**Requirement**
Here are some records. Repeat them all exactly.

**Data**
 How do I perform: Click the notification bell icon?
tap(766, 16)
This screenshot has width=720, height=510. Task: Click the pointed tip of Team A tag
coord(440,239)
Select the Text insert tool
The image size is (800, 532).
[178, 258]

**Exercise response**
 How do I perform: Click the notification bell icon?
tap(766, 16)
This screenshot has width=720, height=510. Task: Click the pointed tip of Team A tag
coord(440,239)
Select the Text insert tool
The image size is (800, 532).
[178, 258]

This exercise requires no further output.